The plaintiff, by a motion for rehearing, contends that the ruling of this court holding that the trial court properly held that there could be no recovery against the defendant of general damages was erroneous. It is contended that the statement that the petition “nowhere seeks to deny or dispute the truth or correctness of the allegations of the solicitor’s petition, or the statements attributed to the solicitor with reference to the conduct of certain tenants of the apartment” overlooked the general allegations of paragraph 3 of the petition that the publication was false and malicious, and the further allegation of paragraph 3 (a) of the amendment, to the effect that the first publication set forth in the petition, “in so far as the first sentence thereof is concerned, was not made during the progress of any trial of the petition referred to in said publication,” and that this particular portion of the publication “necessarily conveyed to the reading public and to the readers of the newspaper in which said publication appeared the impression that wild parties had been staged and were being staged, liquor sold, and other forms of vice participated in, in the apartments of petitioner, referred to in said publication, with the knowledge, consent, and approval of petitioner; and that such portion of said publication, in and of itself, and also in connection with the portion of said publication relating to the grant of a temporary injunction, was false, malicious, and libelous, tending to and actually exposing petitioner to public hatred, contempt, and ridicule.”

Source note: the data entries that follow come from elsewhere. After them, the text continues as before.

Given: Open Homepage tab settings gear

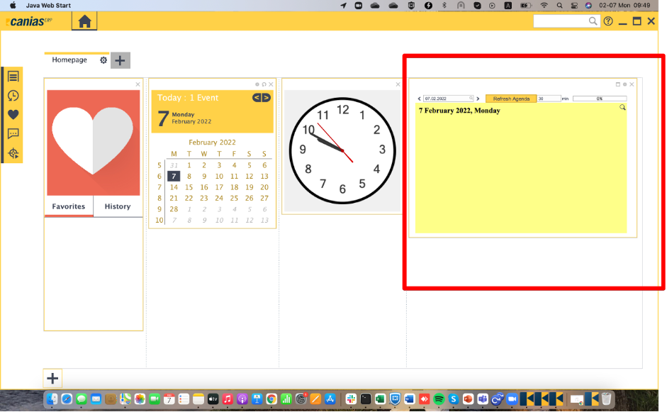Looking at the screenshot, I should [x=103, y=60].
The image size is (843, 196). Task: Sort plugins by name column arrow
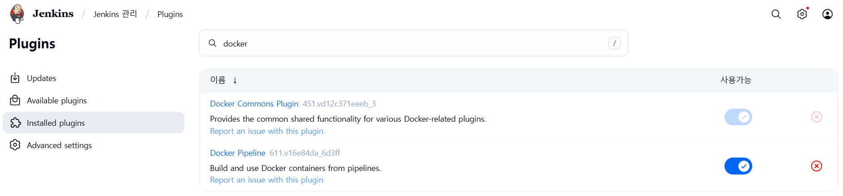pyautogui.click(x=235, y=80)
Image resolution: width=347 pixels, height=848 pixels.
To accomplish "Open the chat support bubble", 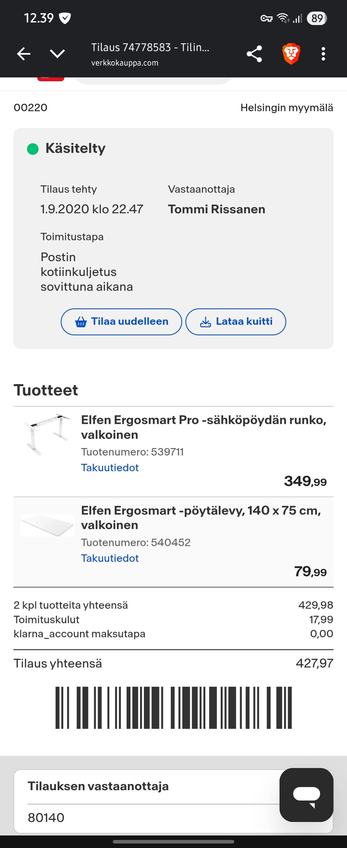I will (x=306, y=795).
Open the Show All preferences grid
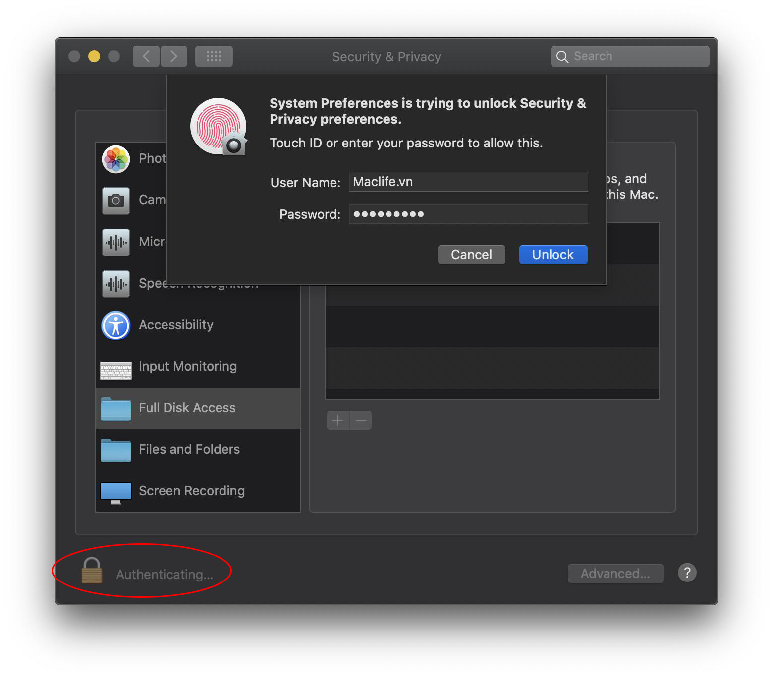Screen dimensions: 773x678 coord(214,56)
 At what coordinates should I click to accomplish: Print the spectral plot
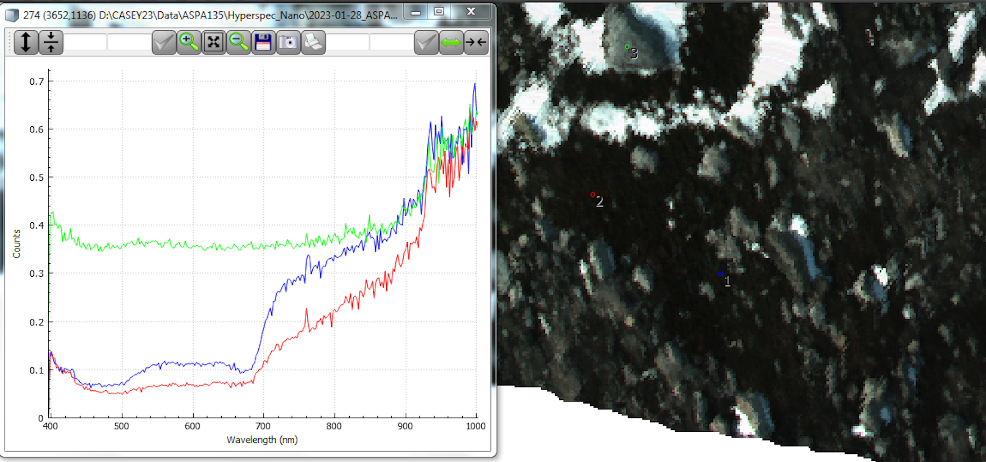(313, 42)
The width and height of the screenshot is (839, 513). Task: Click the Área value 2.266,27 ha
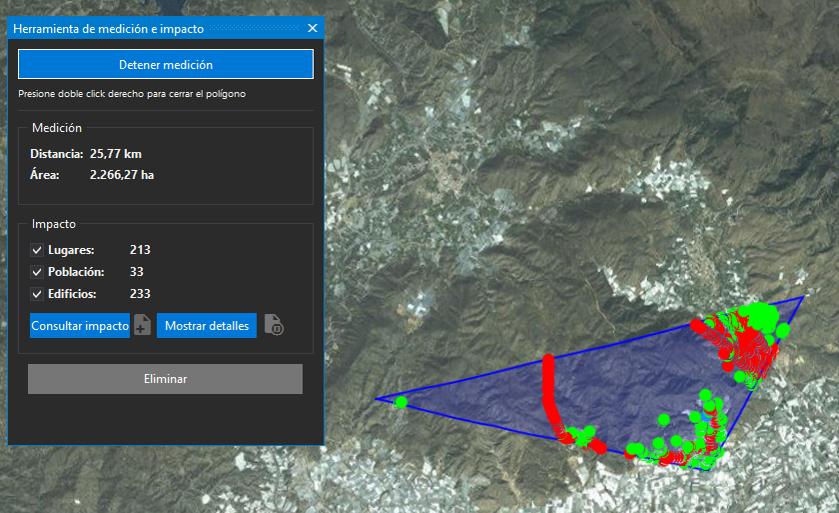pyautogui.click(x=121, y=175)
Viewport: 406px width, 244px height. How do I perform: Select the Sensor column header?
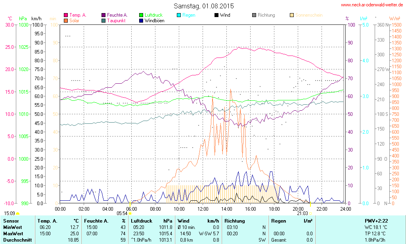(11, 221)
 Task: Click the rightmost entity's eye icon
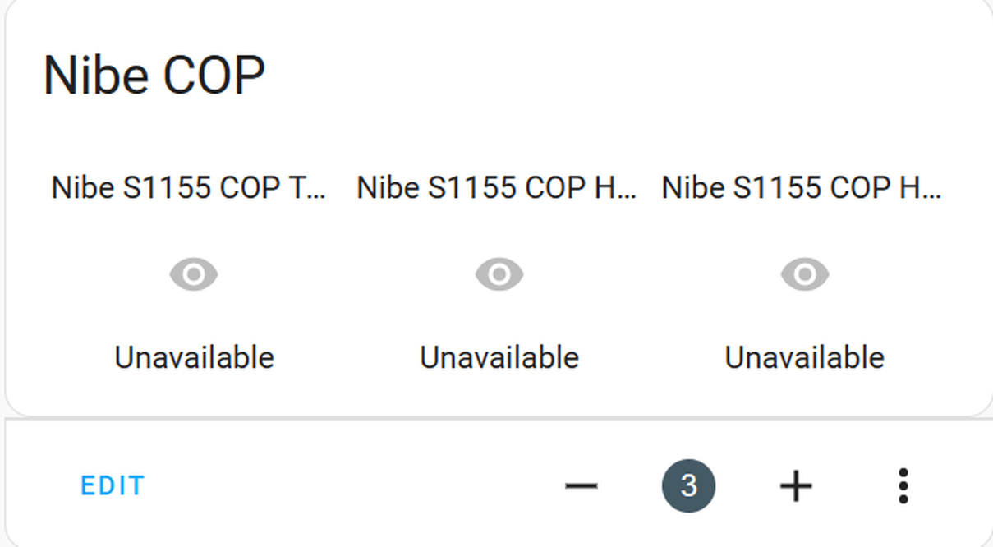[805, 274]
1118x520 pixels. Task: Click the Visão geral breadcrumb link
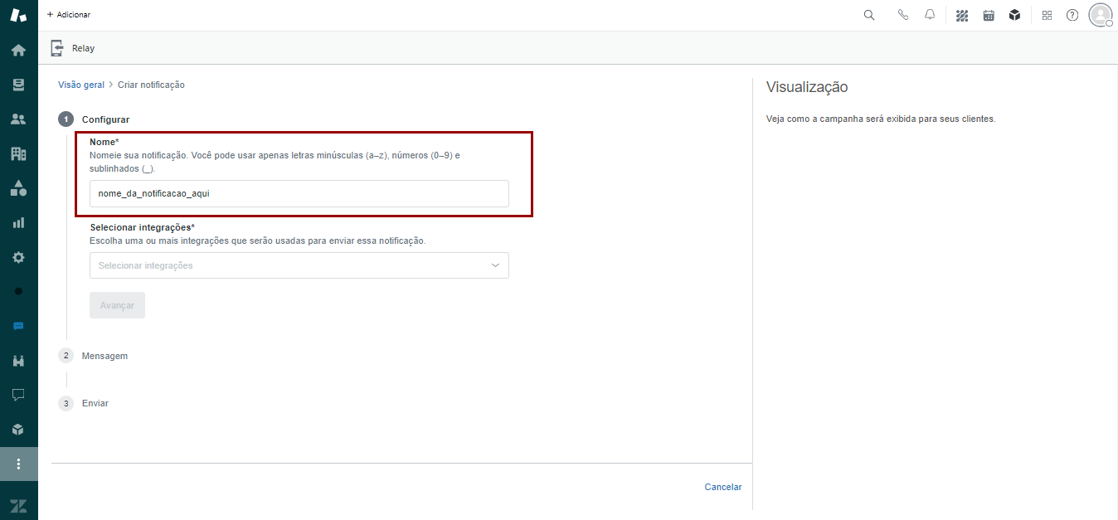(x=81, y=85)
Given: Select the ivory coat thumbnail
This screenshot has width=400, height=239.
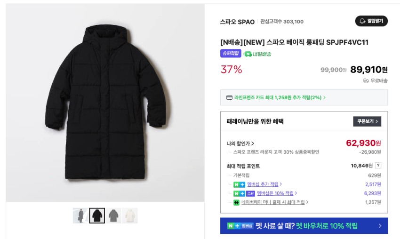Looking at the screenshot, I should point(130,215).
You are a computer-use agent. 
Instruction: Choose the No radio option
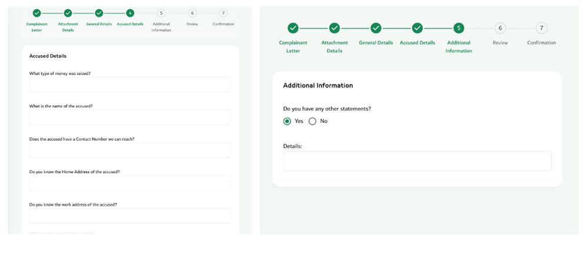click(x=312, y=122)
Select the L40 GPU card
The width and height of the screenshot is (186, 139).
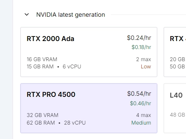pyautogui.click(x=175, y=108)
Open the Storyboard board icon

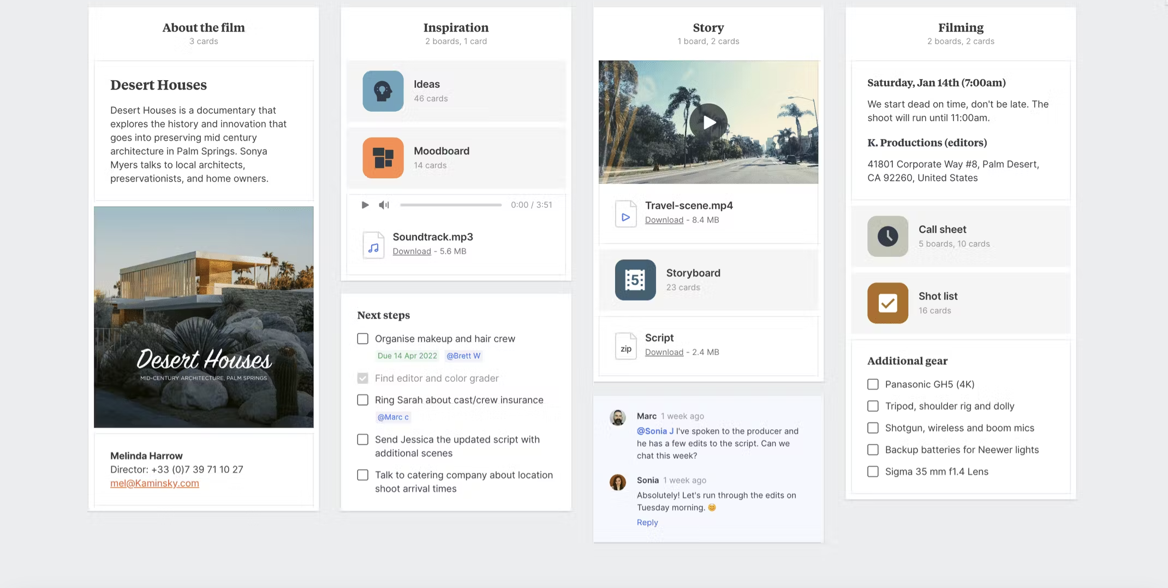click(x=635, y=280)
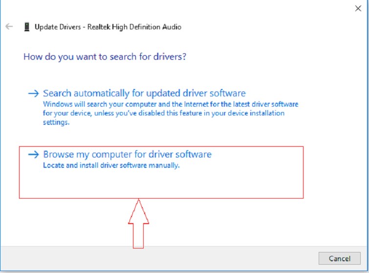Click the 'Windows will search your computer' description line
This screenshot has width=369, height=273.
point(170,104)
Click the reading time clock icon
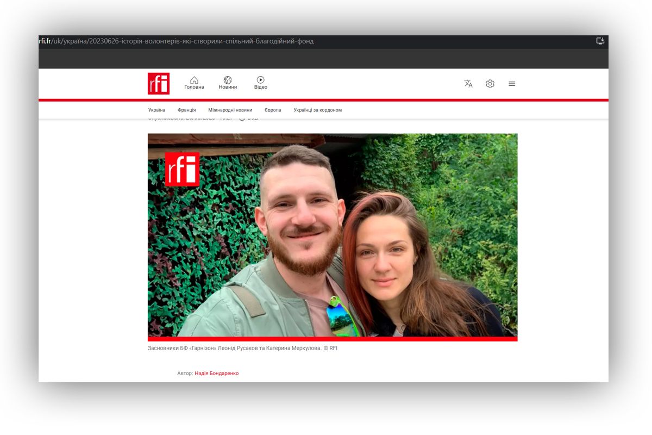The image size is (652, 435). 242,119
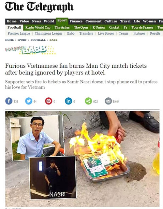
Task: Click the Email envelope icon
Action: coord(108,101)
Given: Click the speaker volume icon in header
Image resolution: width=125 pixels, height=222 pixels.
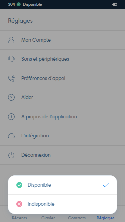Looking at the screenshot, I should 114,5.
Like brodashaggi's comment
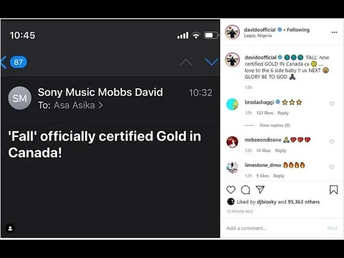This screenshot has width=344, height=258. click(x=332, y=104)
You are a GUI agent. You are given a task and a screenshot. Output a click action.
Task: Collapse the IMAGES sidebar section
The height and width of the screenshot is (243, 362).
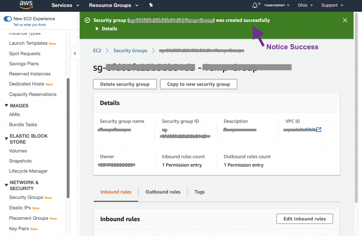6,105
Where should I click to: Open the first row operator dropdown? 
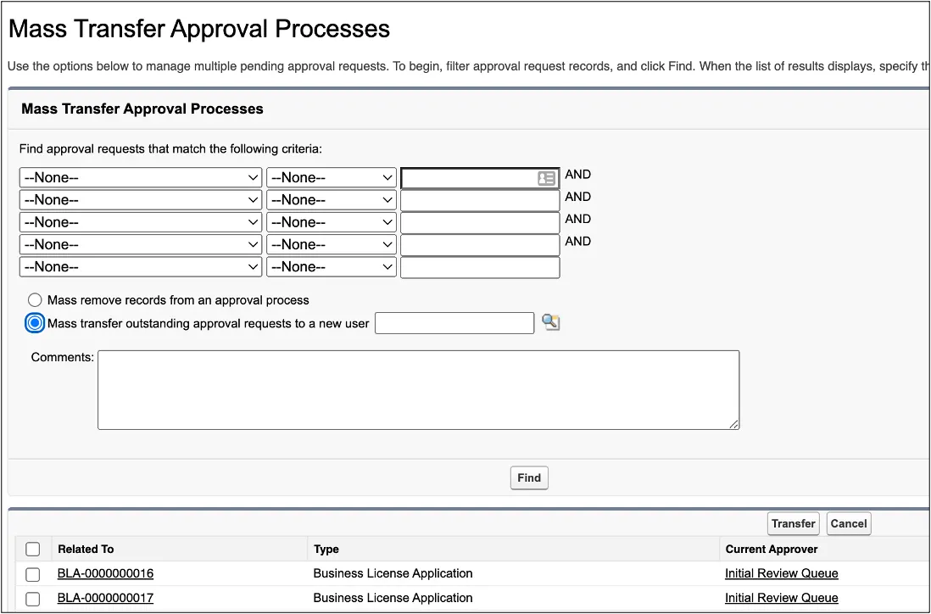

*109Tt is true that the original petition alleged in general terms that the publication was false and malicious, but wo are still of the opinion that the original petition, in seeking to set forth wherein the publication was false, confined and limited itself to the inaccuracy of the newspaper in publishing the action of the court.

We are still of the opinion, as set forth in the original decision, that neither the original petition nor the amendment in any way sought to deny or dispute the truth or correctness of the statements attributed to the solicitor with reference to the conduct of certain tenants of the particular apartment house, that “the solicitor pointed out that the apartment had been raided time after time, but continued to operate as a public nuisance. He added that people are allowed to congregate there for illegal purposes and that liquor was continually sold there.”

It is true, as set forth by movant in his motion for a rehearing, that paragraph 3 (a) of the amendment does allege that the first sentence of the first publication, containing an alleged unprivileged statement of the solicitor, necessarily conveyed to the reading public the impression that wild parties had been and were being staged, liquor sold, and other forms of vice participated in, in the apartments of the plaintiff, and that such publication was false, malicious, and libelous, as tending to expose the plaintiff to public hatred, contempt, and ridicule. It will be recalled that, as set forth in the petition, the court, after hearing evidence and argument in the proceeding by the solicitor to abate the alleged nuisance, passed the following order: “The application for temporary injunction coming on to be heard in the above-stated cause, after evidence had been introduced, followed by argument of counsel, it -is ordered that J. M. Harrison, as owner and manager of the Kensington apartments, 51 Williams Street, Atlanta, Georgia, be and he is hereby temporarily enjoined from leasing or permitting to be occupied any of the apartments in said apartment building to persons practicing illicit intercourse or for purposes of assignation or the illegal sale or use of intoxicating liquor in said building or any division or room thereof, until further order of this court.” We are of the opinion that notwithstanding the allegations in paragraph 3 (a) of the amendment to the plaintiff’s petition, the defendant could not be held liable in general damages on account of the publication of the statement made by the solicitor, even though it were made *110at a time and place such, as would render it unprivileged, when the statement amounted to nothing more than a synopsis of the charges contained in the solicitor’s complaint, and when it appears that the court, upon the hearing, adjudicated the truth of the allegations by granting an injunction restraining the defendant from doing the things which the petition charged and which the solicitor said had been done.

It might not be amiss, however, in a matter of this character, to repeat what was said in the original syllabus, that the report of the trial itself stated that the evidence all went to show that the plaintiff had no knowledge of any misconduct of the tenants of the building. Rehearing denied.